TASK OBJECTIVE
In the reply, give back exactly the lines from the one with "Given: Click the" through the last line of the records, without pictures.

Collected data entries
[Start of Attachment]
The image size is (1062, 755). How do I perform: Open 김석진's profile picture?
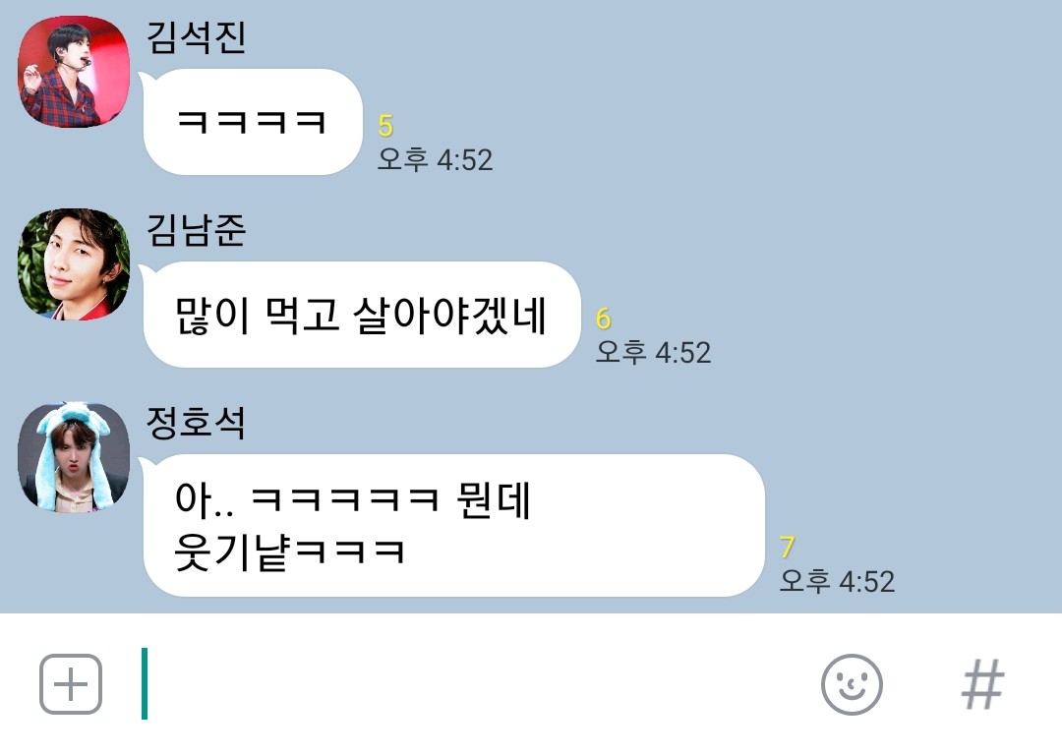[x=74, y=72]
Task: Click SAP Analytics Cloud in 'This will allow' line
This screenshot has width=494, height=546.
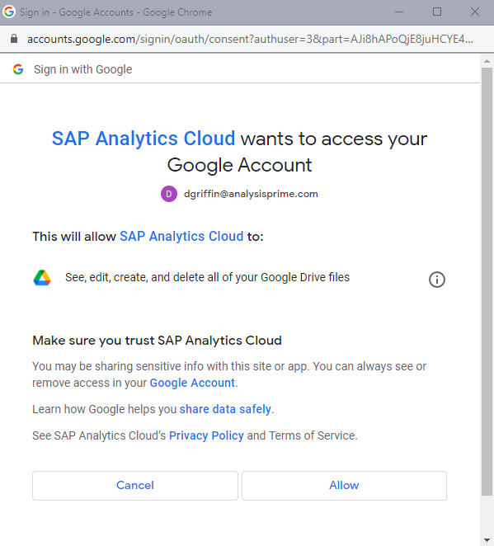Action: click(x=181, y=237)
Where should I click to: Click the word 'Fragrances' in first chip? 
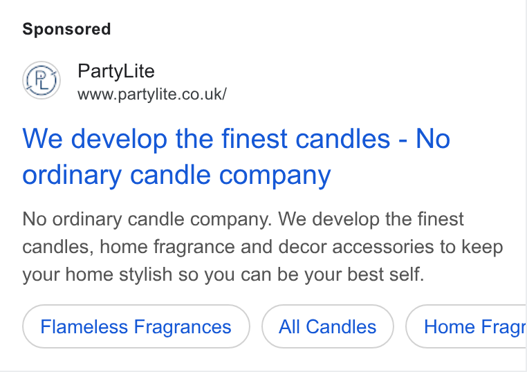tap(183, 327)
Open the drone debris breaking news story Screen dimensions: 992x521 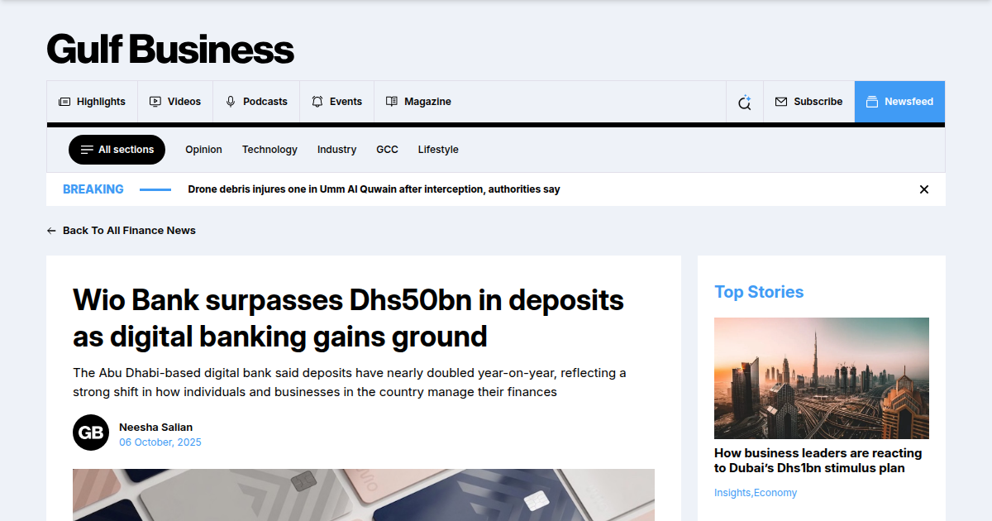coord(374,189)
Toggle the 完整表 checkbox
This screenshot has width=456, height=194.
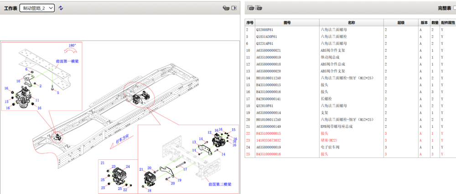coord(455,8)
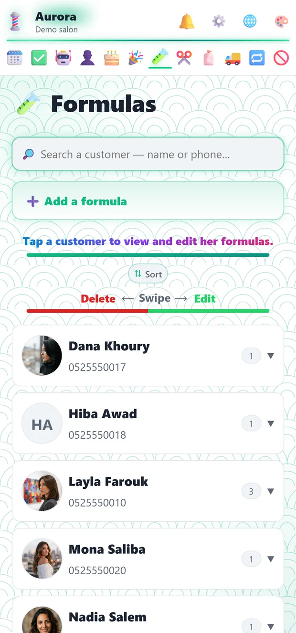Viewport: 296px width, 633px height.
Task: Open the delivery truck icon
Action: (x=233, y=58)
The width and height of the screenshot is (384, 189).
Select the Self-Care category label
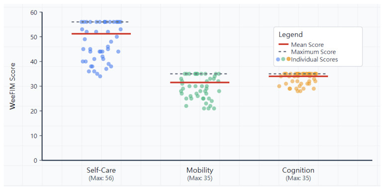click(101, 170)
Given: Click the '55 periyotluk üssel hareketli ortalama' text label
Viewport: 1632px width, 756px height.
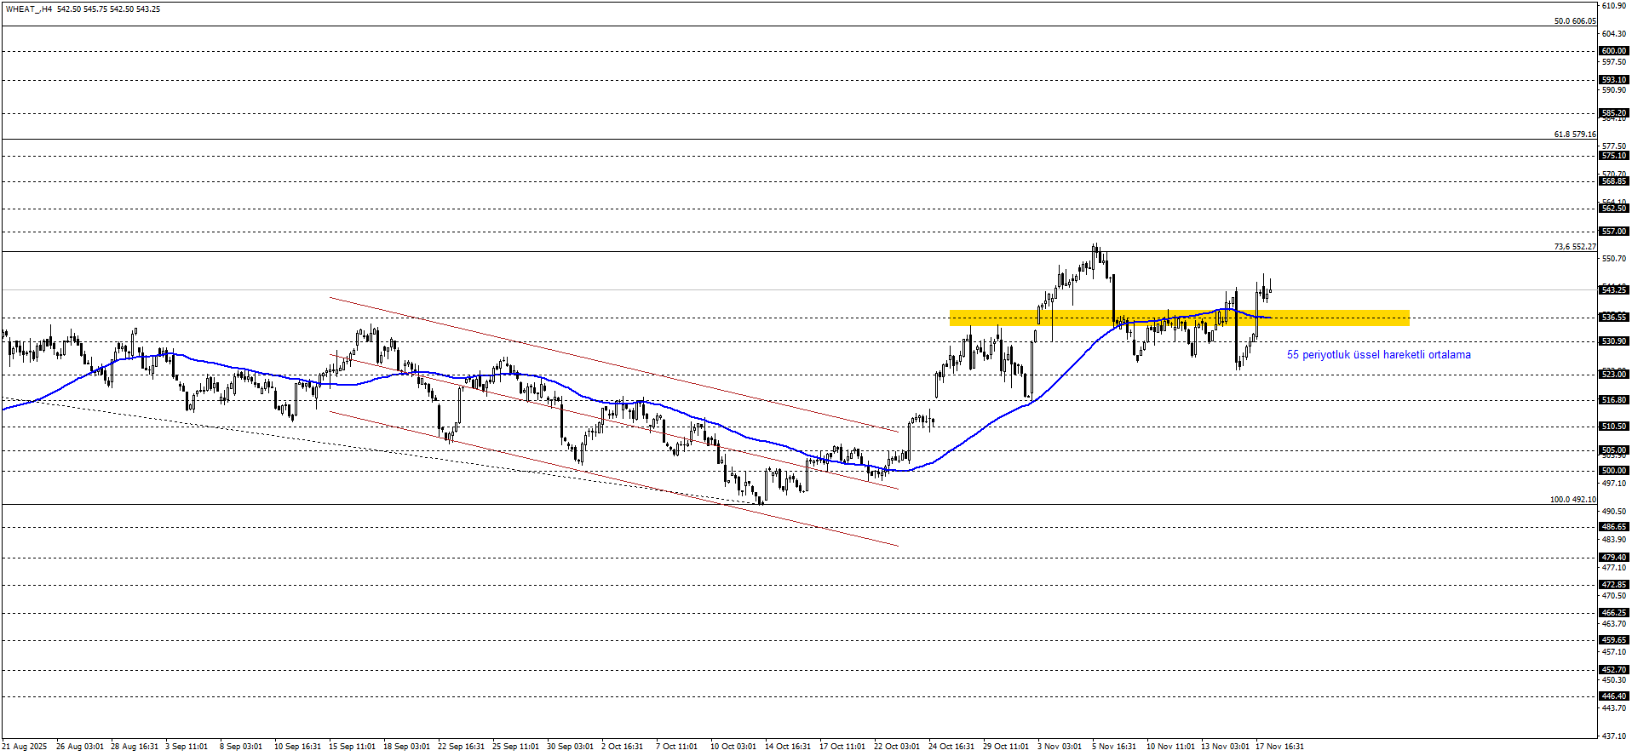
[End of Attachment]
TASK RESULT
Given: Click the '55 periyotluk üssel hareketli ortalama' text label
Viewport: 1632px width, 756px height.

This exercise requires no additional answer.